# New to Air Exchangers and low humidity



## beenthere (Oct 11, 2008)

When you bring in 50°F(10C) 50% RH outdoor air and heat it to 70°F(21C), you lower its RH to 24%. 

A member here by the name of Yuri, is from Canada, and he can tell you what you need to do.


----------



## yuri (Nov 29, 2008)

Where do you live, what city or town and Province?

Looks to me like you have it running continuosly on low speed as the lower switch turns the exchange process on. Turn it to left may shut it off. The dial triggers the exchanger fan to a higher speed to exchange more air and bring in more dry air to drop the humidity if it gets above the setting/setpoint. Sounds to me like running it all the time is drying your house out. You may need a humidifier to bump up the humidity in the Winter and to shut it off when the AC is running in the summer or it will bring in hot humid air and defeat the AC. I have a newer model than yours and don't know the operation of yours for sure. I have a humidifier to bring up the moisture level in my house.


----------



## Metallo (Dec 23, 2010)

Hi all,

thanks for your comments.

I am in Fredericton (NB) and yes, my air exchanger is running at low speed at the moment, while the button below is like a switch, therefore if I turn it left it turns the exchanger off.
The dial is set to end of scale (should correspond to 80%). I have been suggested for at least 2 weeks and then adjust to 50%.
After 5 days, since nothing changed, my conclusion is probably because my baseboard heaters dry a lot the incoming humidity, so basically in order to see it increasing I will have to wait when the heater is off, correct?
This means I will have to buy a humidifier for the winter season and probably a dehumidifier for the summer in the basement because they say humidity will increase a lot due to the concrete.

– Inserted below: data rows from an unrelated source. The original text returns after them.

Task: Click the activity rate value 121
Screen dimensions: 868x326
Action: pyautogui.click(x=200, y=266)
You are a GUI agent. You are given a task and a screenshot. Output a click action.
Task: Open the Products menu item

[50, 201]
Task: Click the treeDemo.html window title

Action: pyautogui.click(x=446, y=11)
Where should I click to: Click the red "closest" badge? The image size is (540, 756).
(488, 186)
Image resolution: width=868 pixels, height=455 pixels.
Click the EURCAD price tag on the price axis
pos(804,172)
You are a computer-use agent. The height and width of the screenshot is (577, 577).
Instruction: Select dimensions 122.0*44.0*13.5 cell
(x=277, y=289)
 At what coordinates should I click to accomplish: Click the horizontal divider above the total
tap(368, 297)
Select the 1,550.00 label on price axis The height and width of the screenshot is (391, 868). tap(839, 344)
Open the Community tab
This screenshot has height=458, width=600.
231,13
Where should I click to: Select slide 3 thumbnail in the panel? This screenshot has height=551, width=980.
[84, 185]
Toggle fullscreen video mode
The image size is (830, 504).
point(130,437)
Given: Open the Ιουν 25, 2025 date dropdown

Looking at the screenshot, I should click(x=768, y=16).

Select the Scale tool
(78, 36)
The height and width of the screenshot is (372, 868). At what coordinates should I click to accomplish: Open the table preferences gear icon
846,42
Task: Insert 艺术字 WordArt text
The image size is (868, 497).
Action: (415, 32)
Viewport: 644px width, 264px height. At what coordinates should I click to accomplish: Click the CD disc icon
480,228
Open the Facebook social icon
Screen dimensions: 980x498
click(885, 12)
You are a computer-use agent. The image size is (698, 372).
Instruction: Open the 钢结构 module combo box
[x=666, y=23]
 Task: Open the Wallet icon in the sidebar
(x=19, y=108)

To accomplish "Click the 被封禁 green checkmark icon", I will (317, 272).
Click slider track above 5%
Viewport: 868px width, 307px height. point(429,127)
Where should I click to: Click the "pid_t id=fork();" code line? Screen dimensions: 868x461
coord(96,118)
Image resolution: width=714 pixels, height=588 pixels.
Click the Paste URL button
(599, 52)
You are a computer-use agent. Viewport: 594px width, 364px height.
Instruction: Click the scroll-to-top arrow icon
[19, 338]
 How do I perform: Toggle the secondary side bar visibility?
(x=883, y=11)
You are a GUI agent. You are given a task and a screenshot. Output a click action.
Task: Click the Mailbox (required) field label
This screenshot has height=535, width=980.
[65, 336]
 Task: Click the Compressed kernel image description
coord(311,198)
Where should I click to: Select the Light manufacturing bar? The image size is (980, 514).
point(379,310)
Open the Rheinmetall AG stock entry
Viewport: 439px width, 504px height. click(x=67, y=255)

Some additional questions:

I wonder, if in winter time you open the windows 15 min. every day, don't you get the same result as having the exchanger on the whole day? 

I have no A/C, does the air exchanger provide any help by letting in warm air and cool it during the summer season?

Have you got any suggestion on which humidifier and dehumidifier brands I should look at?

I read good reviews respectively over the "Air-O-Swiss Ultrasonic 7144 " and the "Dandy DDR7009REE", is this realistic? 

Any other suggestion or advice is very welcomed.

Thank you!
Alex


----------



## yuri (Nov 29, 2008)

I am not sure what advice to give you as I am used to them in houses with forced air furnaces but I will tell you what I know of electric baseboard heat. The system operation you will have to figure out what works best for you by trial and error.

The problem you can have and may have with baseboard heaters and NO air circulation from the exchanger is cold spots in the corners of rooms and MOLD growing there which is a huge health hazard. That is why they installed the exchanger. The flip side is it can dry out your air if used too much. I would suggest keeping sofas and drapes away from the corners and trying to allow as much natural circulation as possible. Most basements need a dehumidifier for summer and running the exchanger is not necessary then.

I don't know what is a good brand of portable humidifier. I use a Simplicity dehumidifier from HDepot or Rona or Canadian Tire. Costs about $250 but also has a electric heater in it which is good for emergencies. Buy one with a digital display so you can accurately set it at 40% RH. The cheaper ones only have low/med/high which means what in RH?

Opening the window is not good, you need air movement/circulation in the cold corners/areas to prevent condensation and mold, that is what the exchanger is designed for.


----------



## Metallo (Dec 23, 2010)

Yuri,

thank you for your advice, much appreciated indeed :thumbsup:

Regards,
Alex


----------



## Metallo (Dec 23, 2010)

Yuri,

...forgot to ask, I have a fireplace operating on city propane, between the fireplace and the baseboard heater, which one dries more?
I guess the fireplace is cheaper to operate?

Alex


----------



## yuri (Nov 29, 2008)

I don't know. Don't know what your elec costs vs Propane are. I would imagine elec is cheaper to use as fireplaces are NOT very combustion efficient and elec is 100% efficient. Elec is usually much cheaper than Propane due to the transportation cost to deliver Propane and the tank rental etc. Propane is next to fuel oil for being VERY expensive to use where I am.


----------



## beenthere (Oct 11, 2008)

Where does the fireplace gets its air for combustion. If from inside the house, that is also causing a lot of your dry air problems. Since it forces more fresh outside air to be drawn into the house.

Opening the windows for 15 minutes isn't the same as the HRV running intermittently through out the day. Since the open windows only freshens the air for that short period of time. 

The HRV should generally only run for X time per hour. X depending on the size of the house. And the number of people in it.

Try running it on low for only 10 minutes every hour(do this on a weekend when you have time to manually turn it on and off. You should see an improvement in your indoor humidity..


----------



## HVACDave (Oct 16, 2007)

By chance do you use the HRV for bathroom exhaust as well? Some systems are tied into the bathroom as the exhaust fan on a switch which will just keep the HRV running the whole time the switch is on, others use a timer to make it an intermittent operation, others have dedicated exhaust fans for the bathrooms, any idea if yours has this option?


----------